▶ [Brief] Nothing in the records may be altered, and no picture may be included. Restate them in full.
====================
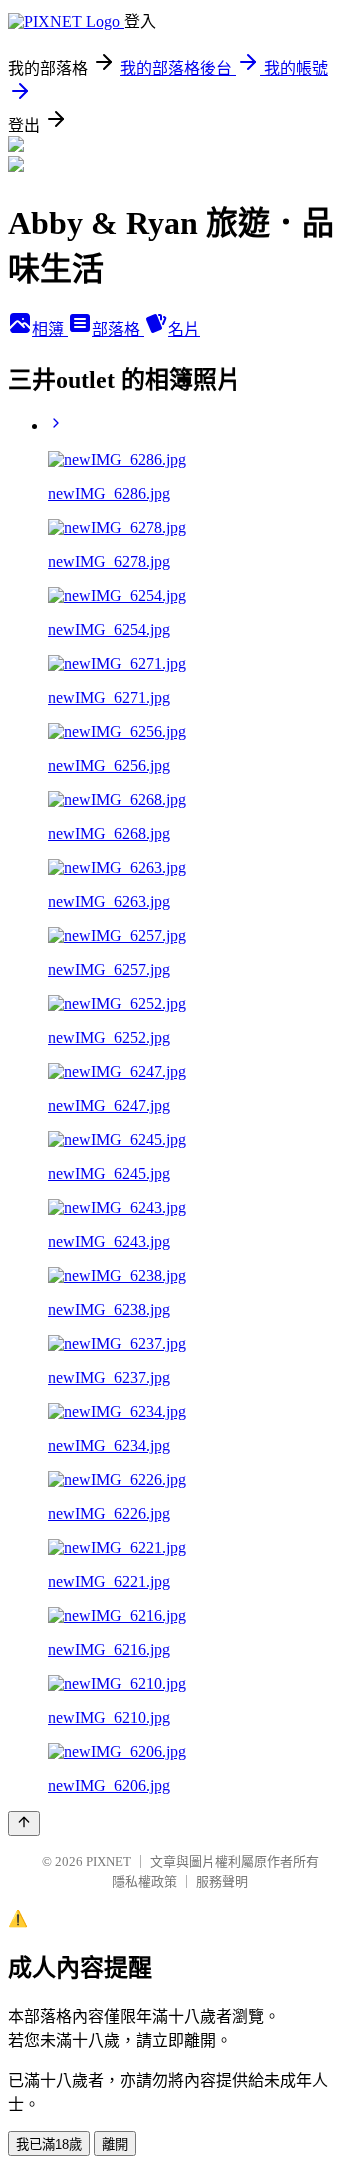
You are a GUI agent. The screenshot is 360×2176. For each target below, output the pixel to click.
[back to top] (24, 1823)
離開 (115, 2144)
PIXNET (108, 1861)
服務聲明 (222, 1881)
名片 (184, 329)
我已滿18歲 (49, 2144)
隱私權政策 (144, 1881)
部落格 (118, 329)
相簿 (50, 329)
====================
▶ [Answer area]
You are a GUI agent. The screenshot is 360×2176. For each target below, output the pixel to click.
[back to top] (24, 1823)
離開 (115, 2144)
PIXNET (108, 1861)
服務聲明 (222, 1881)
名片 (184, 329)
我已滿18歲 (49, 2144)
隱私權政策 (144, 1881)
部落格 (118, 329)
相簿 (50, 329)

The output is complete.